Anlaşılacağı üzere 5510 sayılı Kanunun 21/1. ve 76/4. maddelerinde işverenin, 21/4. ve 76/son maddelerinde üçüncü kişinin rücu alacağından sorumlulukları düzenlenmiş olup, bu maddelere göre açılan rücuan tazminat davalarında işveren ile üçüncü kişi arasında müteselsil borçluluk ilişkisi bulunmaktadır. Zararlandırıcı sigorta olayına maruz kalarak anılan Kanun hükümleri gereğince Kuruma yüklenen görev çerçevesinde sosyal sigorta yardımlarından hak olarak faydalanan sigortalıya ise bu tür davalarda husumet yöneltilmesi veya sigortalının davalı taraf olarak davaya katılımının sağlanması, başka anlatımla kendisine yapılan yardımların geri istenmesi olanaksızdır. Bununla birlikte, eldeki davada olduğu gibi meslekte kazanma gücü kayıp oranına işveren itirazının söz konusu bulunduğu durumlarda sigortalının fer’î müdahil olarak davada yer alması mümkün ise de bunun yöntemi değinilen maddelerde açıklanmış olup başvuru (istem) olmaksızın mahkemece kendiliğinden fer’î müdahillik kararı verilemeyeceği belirgindir.

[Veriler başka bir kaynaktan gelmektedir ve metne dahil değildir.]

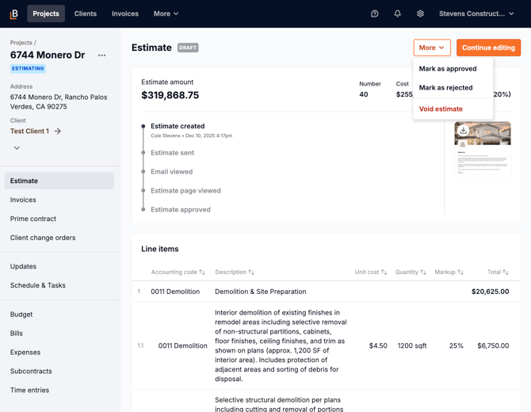Click the download icon on estimate preview
The width and height of the screenshot is (531, 412).
(463, 131)
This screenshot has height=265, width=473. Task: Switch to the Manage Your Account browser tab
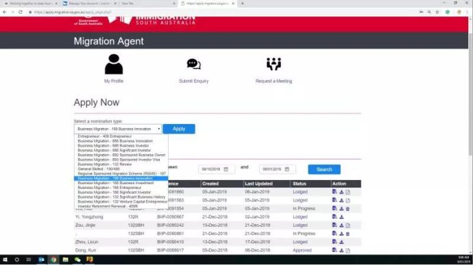coord(90,3)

Bu maddi ve hukuki olgular göz önünde bulundurulmaksızın, mahkemece yanılgılı değerlendirme sonucu, sigortalının kendiliğinden davaya katılımı sağlanıp davalı konumuna getirildikten sonra hakkında aleyhine hüküm kurulması, usul ve yasaya aykırı olup bozma nedenidir.
O hâlde, davalı …’ın bu yönleri amaçlayan temyiz itirazları kabul edilmeli ve hüküm bozulmalıdır.
S O N U Ç : Temyiz edilen hükmün yukarıda açıklanan nedenlerle BOZULMASINA, temyiz harcının isteği durumunda davalı …’a geri verilmesine, 24.03.2016 gününde oybirliğiyle karar verildi.